Note 1: CeRTNA recognizes that different firewalls are in service at our customers and that firewall features functions can vary broadly. CeRTNA prefers to minimize the amount of IT administrative support required by creating rules based on the following tolerance and/or capabilities of your firewall:

  1. Use wildcard domains if possible. (Ex: *.certna.org or *.certnag2g.org)
  2. Use host names if possible. (Ex: apex-prd.certna.org or reports.certna.org)
  3. Last resort, use IP addresses.

The preceding list is sorted in order of preference.

Note 2: Several digital certificates are used in support of CeRTNA/APEX, these include SSL certificates, PKI certificates for digital signatures, PKI certificates for encryption/decryption, and code-signing certificates. The CeRTNA APEX application uses core WCF & .NET functionality to verify that the PKI certifcates are still valid and have not expired. Further, during the APEX installation/update process, the code-signing certificate is validated. The lower level WCF & .NET API's communicate using port 80 for OCSP and CRL certificate validation functions. It is important that your firewall team take this into consideration.

Workstation Support

In addition to the locations listed above, there are some additional hosts that you also want to allow in order to facilitate the retrieval of Windows Updates and for CeRTNA remote support.

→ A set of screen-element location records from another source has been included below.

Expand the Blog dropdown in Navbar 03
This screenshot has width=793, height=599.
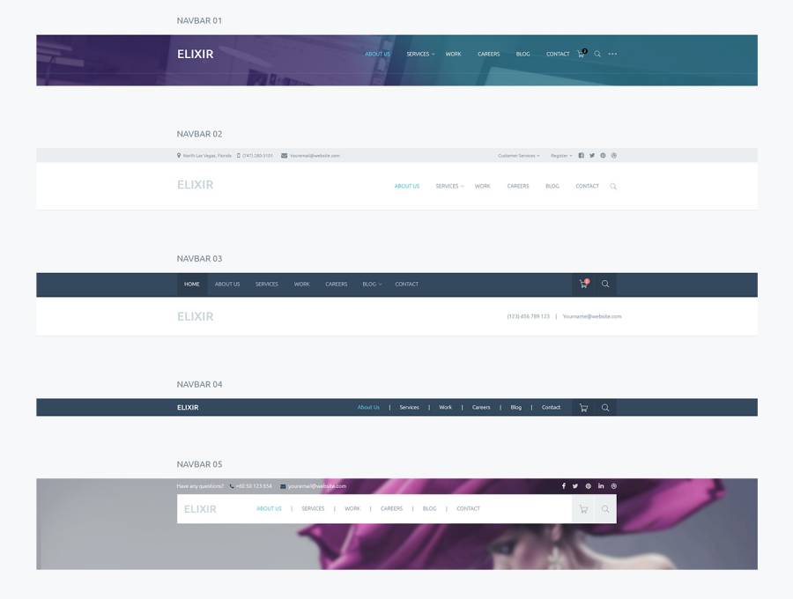(372, 285)
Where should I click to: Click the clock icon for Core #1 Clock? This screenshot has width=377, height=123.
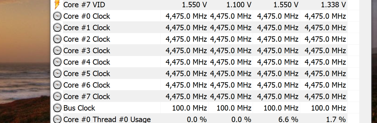click(x=57, y=28)
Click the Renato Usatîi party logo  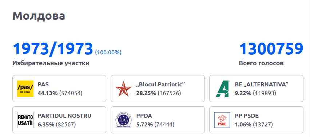(x=25, y=120)
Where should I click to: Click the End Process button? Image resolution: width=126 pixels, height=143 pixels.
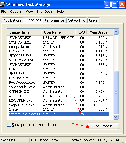point(103,126)
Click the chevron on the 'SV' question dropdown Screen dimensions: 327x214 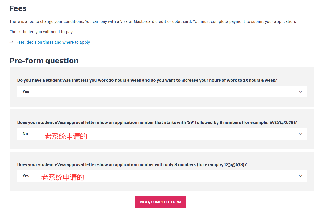pos(300,134)
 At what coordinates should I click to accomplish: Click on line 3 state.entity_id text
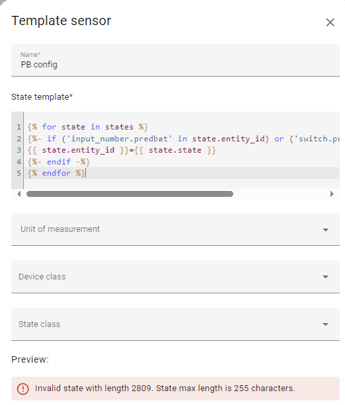pos(78,151)
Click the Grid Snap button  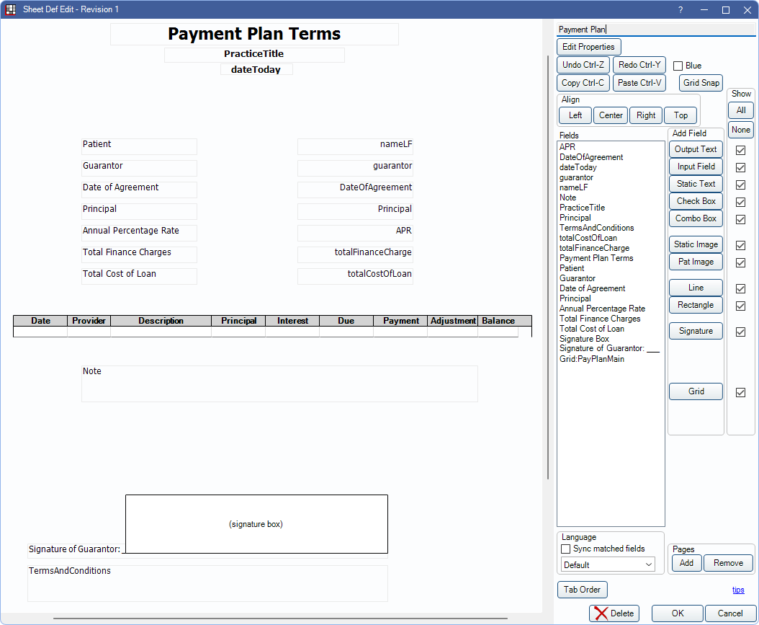pos(701,83)
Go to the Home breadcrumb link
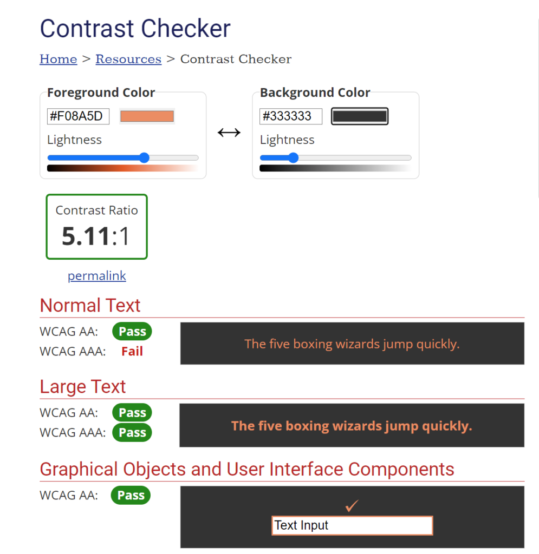 [x=59, y=59]
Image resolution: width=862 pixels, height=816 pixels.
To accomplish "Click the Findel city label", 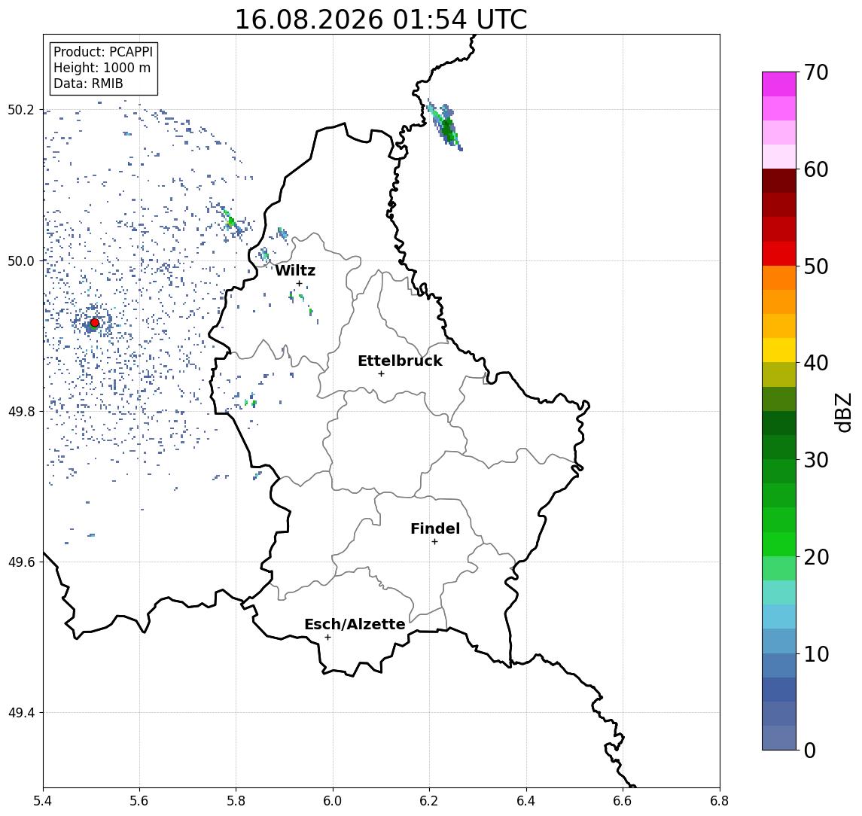I will 435,528.
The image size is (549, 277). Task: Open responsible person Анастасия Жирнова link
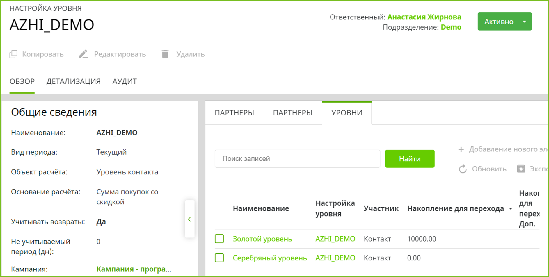click(424, 17)
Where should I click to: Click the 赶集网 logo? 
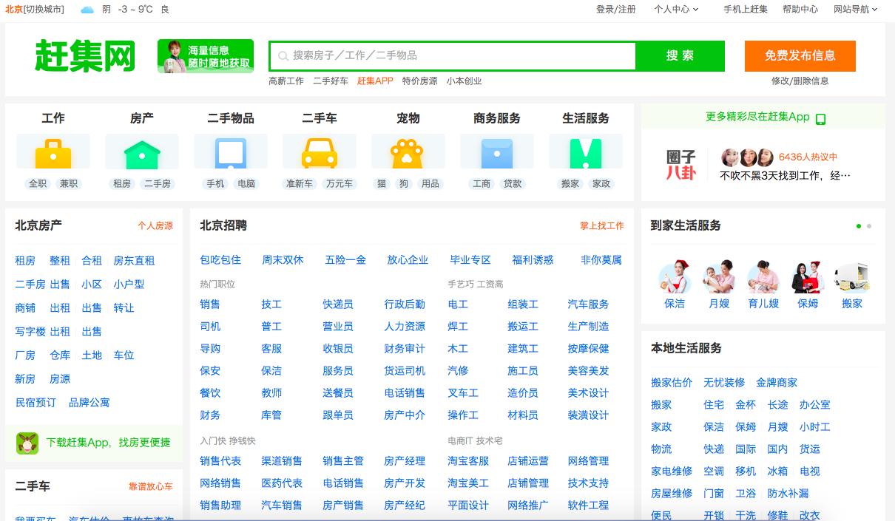pos(84,54)
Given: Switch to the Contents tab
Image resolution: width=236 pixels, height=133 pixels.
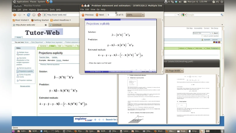Looking at the screenshot, I should (43, 46).
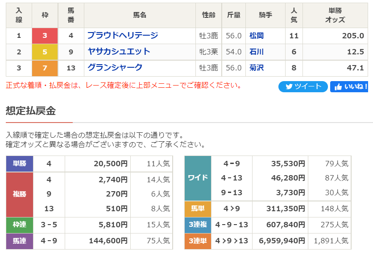Open jockey 菊沢 profile link

[257, 68]
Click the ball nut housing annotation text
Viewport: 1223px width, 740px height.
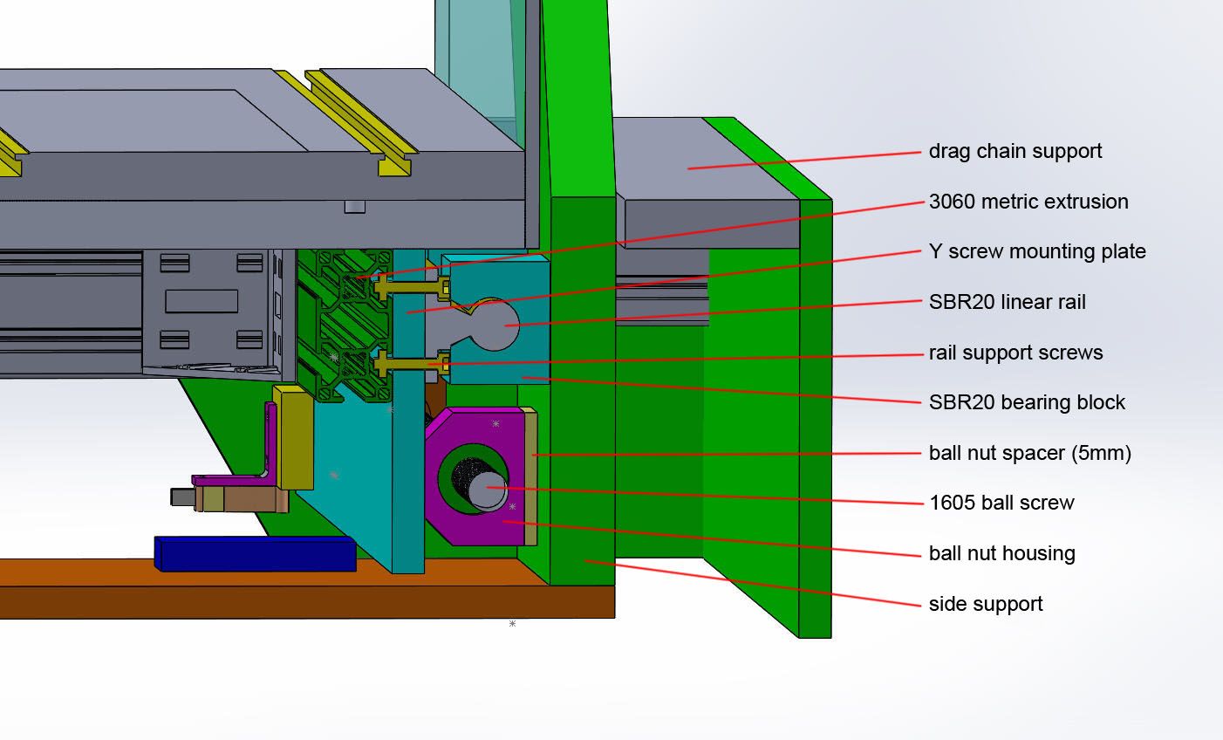1003,553
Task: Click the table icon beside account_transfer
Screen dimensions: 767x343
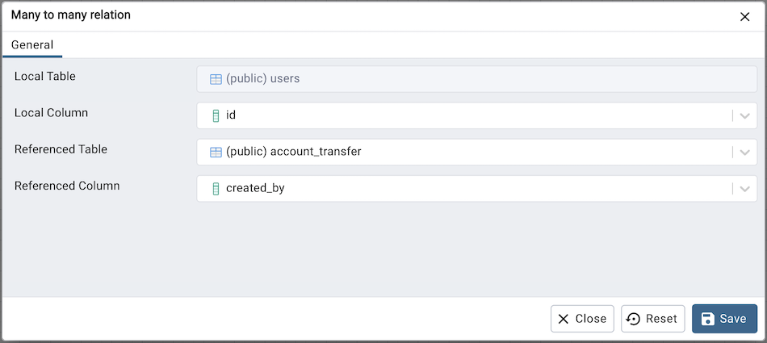Action: (216, 152)
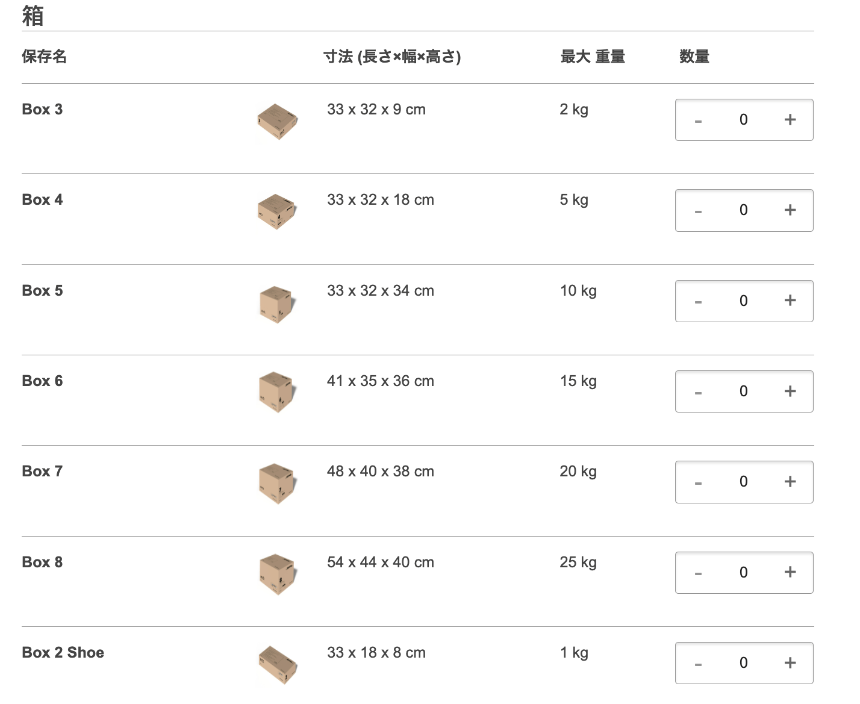Reduce Box 7 quantity with minus

(x=698, y=482)
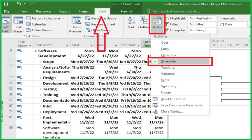252x140 pixels.
Task: Click the Tell me search field
Action: tap(176, 11)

Host IP Address Description
*.microsoft.com * Top-level Microsoft domain, to avoid issues with Windows functionality. (Note 3)
*.update.microsoft.com * General Windows update domain.

Configuring the firewall rules for Windows Updates and other fundamental OS support, for example, virus definition files for Endpoint Protection or other 3rd party system management tools is the responsibility of your organizations IT staff. The information provided in the preceding table is here simply point out that there are additional URL's that may need to be accommodated beyond those that are required for APEX and/or CeRTNA functionality.

Note 3: Support for Teams meetings and screensharing is also required for remote support of the APEX software.